会社を出てすぐホテルへ…「不倫社員」のレッテルを貼られた彼女がとった、驚きの行動とは(後編)
事実は隠せても…自分からは逃げられない
自分で被害者だと騒ぎながら、こちらが肯定しないとなると一気にテンションが下がるのがアサミで、「そうね」と返した後はどうでもいい世間話に話題は移り、通話は終わった。いつまでこんな電話が続くのだろうかと思いながらイヤホンを外すと、どっと疲れが押し寄せてきた。
不倫を後ろめたくないと思う人は確かに一定数いて、アサミもそのひとりだった。なぜ不倫に走ったのかは忘れたが、チャンスがあれば後先を考えずに飛び込んで後で後悔する、という人は本当に多い。厄介なのは、不倫が問題のある関係だと理屈ではわかっていても、その道に踏み込んだ自分を正当化する姿だった。
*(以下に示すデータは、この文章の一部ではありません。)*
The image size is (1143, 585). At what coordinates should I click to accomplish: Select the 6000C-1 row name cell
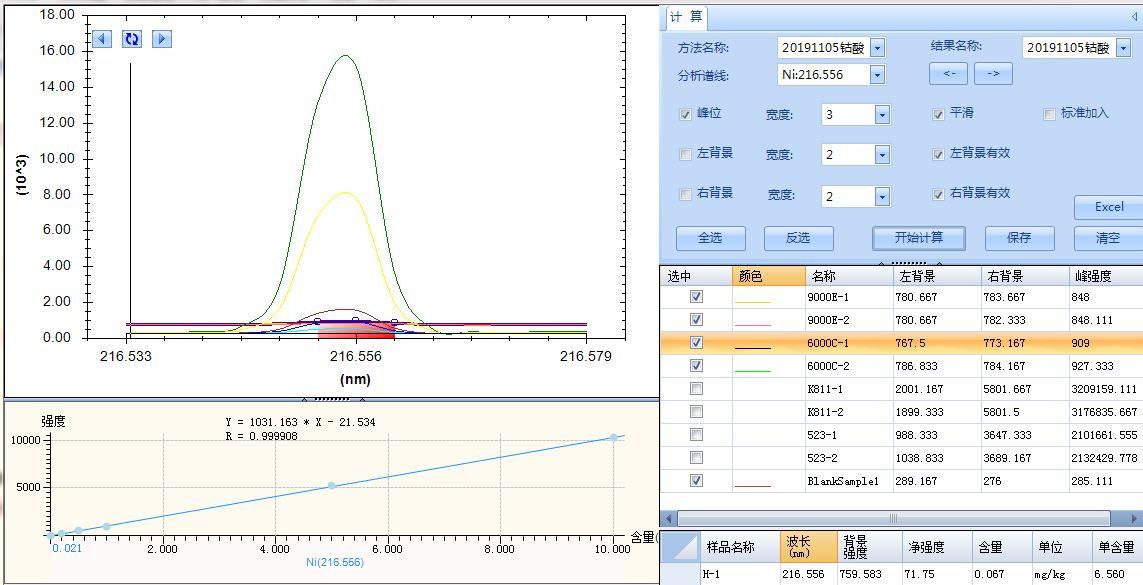pyautogui.click(x=848, y=343)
その男性との関係は終わっているが、もしまだ続いていたら、アサミは噂についてどう対処しただろうか。アサミの開き直りは「もう終わったこと」「迷惑をかけてない」にあるのを感じるが、不倫が進行中であれば、今と同じような「いつの間にか被害者」の立場をとるのは気持ち的に難しくなるだろう。
第三者を挟めば不倫は絶対に否定せねばならず、自分のしてきたことに嘘をつき続けるのもまた、通常の精神であれば苦痛が避けられない。事実は隠せても、こうやって不倫から新しい問題が生まれたのも確かであって、「その自分」からは逃げられないのだ。
自分がしたことは自分に返る。誰に言うでもなくそうつぶやいてから、スマートフォンをテーブルに置いた。